### Énoncé 1
Réécris la partie de la liste qui commence par la ligne contenant "20:7 (36, 239)" et finit par celle contenant "Hebrews 13:13 (41, 684)", en mettant "Jérémie" à la place de "Jeremiah" sans rien toucher d'autre.

1 – Opéra-comique de Marmontel. (G.A.)

2 – Fille de mademoiselle Lecouvreur qui voulait aller en Russie. (G.A.)

3 – Personnage du Dépositaire. (G.A.)

4 – Royou. Voyez un mémoire à la suite de la lettre à d’Alembert du 19 mars. (G.A.)

 

 

 

 

 

à M. Bertrand.

 

19 Mars 1770.

 

 

          Je suis, monsieur, aussi honteux que reconnaissant ; tous les bienfaits sont de votre côté, et tous les torts sont du mien. Je vous devais depuis longtemps une réponse à une lettre charmante que vous m’aviez écrite ; mais que ne vous dois-je point pour l’article DROIT CANONIQUE (1) ! Je ne sais rien de mieux pensé, de plus méthodique, de plus vrai ; vous avez un esprit juste et un cœur droit, et vous immolez la prêtraille à la vérité et à l’intérêt public : votre courage est aussi respectable que votre écrit est bien fait. Il y aura peut-être quelques endroits qu’on vous demandera la permission d’élaguer, parce qu’ils sont déjà traités dans quelques autres articles.

 

          Si vous avez du loisir, si vous voulez rendre service au genre humain, donnez-nous encore quelque chose sur la primitive Eglise, sur l’égalité des prêtres et des évêques, sur les usurpations de la cour romaine, sur tout ce qui vous passera par la tête : tout ce qui sortira de cette tête achèvera d’éclairer les autres cervelles. Il faut que le feu de la vérité porte la lumière dans les yeux de tous les hommes honnêtes, et brûle les yeux des tyrans.

 

          On ne peut vous estimer et vous aimer plus que votre collaborateur.

 

 

1 – Voyez, dans le Dictionnaire philosophique, le préambule de l’article DROIT CANONIQUE. (G.A.)

 

 

 

 

 

à M. Élie de Beaumont.

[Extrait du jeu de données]
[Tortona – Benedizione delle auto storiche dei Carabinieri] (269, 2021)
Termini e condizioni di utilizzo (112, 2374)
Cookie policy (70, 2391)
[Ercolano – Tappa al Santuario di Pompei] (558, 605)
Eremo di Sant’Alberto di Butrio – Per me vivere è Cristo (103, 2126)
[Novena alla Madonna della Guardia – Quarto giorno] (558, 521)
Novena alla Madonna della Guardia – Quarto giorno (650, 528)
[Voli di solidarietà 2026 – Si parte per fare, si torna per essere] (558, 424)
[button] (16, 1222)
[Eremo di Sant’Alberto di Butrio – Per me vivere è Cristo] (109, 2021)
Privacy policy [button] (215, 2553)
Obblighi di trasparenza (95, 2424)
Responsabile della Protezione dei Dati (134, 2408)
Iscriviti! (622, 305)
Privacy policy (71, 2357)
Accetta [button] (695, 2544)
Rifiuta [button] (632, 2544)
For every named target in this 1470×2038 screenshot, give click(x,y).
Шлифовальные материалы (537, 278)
* * *
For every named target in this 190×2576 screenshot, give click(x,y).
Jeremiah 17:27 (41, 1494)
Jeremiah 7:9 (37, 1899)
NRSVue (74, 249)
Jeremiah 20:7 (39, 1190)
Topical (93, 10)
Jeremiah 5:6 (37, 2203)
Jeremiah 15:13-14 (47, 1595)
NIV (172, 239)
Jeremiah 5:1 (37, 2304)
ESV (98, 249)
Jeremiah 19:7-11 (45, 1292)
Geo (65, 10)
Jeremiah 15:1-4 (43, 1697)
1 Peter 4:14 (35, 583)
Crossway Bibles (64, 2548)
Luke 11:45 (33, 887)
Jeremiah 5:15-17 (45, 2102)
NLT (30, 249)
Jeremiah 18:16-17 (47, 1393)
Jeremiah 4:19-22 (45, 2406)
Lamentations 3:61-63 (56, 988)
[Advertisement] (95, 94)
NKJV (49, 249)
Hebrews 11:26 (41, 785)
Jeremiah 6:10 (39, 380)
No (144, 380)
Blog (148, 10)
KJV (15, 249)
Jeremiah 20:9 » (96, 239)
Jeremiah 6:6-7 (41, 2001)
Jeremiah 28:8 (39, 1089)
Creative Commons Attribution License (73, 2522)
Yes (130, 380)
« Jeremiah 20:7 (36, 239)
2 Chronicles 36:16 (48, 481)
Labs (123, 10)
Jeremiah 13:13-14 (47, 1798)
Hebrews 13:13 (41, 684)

### Énoncé 2
Reproduis tel quel le passage du texte qui commence par les mots contenant "Si vous avez" et se termine par "DROIT CANONIQUE. (G.A.)".

### Corrigé complet 1
« Jérémie 20:7 (36, 239)
2 Chronicles 36:16 (48, 481)
Labs (123, 10)
Jérémie 13:13-14 (47, 1798)
Hebrews 13:13 (41, 684)

### Corrigé complet 2
Si vous avez du loisir, si vous voulez rendre service au genre humain, donnez-nous encore quelque chose sur la primitive Eglise, sur l’égalité des prêtres et des évêques, sur les usurpations de la cour romaine, sur tout ce qui vous passera par la tête : tout ce qui sortira de cette tête achèvera d’éclairer les autres cervelles. Il faut que le feu de la vérité porte la lumière dans les yeux de tous les hommes honnêtes, et brûle les yeux des tyrans.

 

          On ne peut vous estimer et vous aimer plus que votre collaborateur.

 

 

1 – Voyez, dans le Dictionnaire philosophique, le préambule de l’article DROIT CANONIQUE. (G.A.)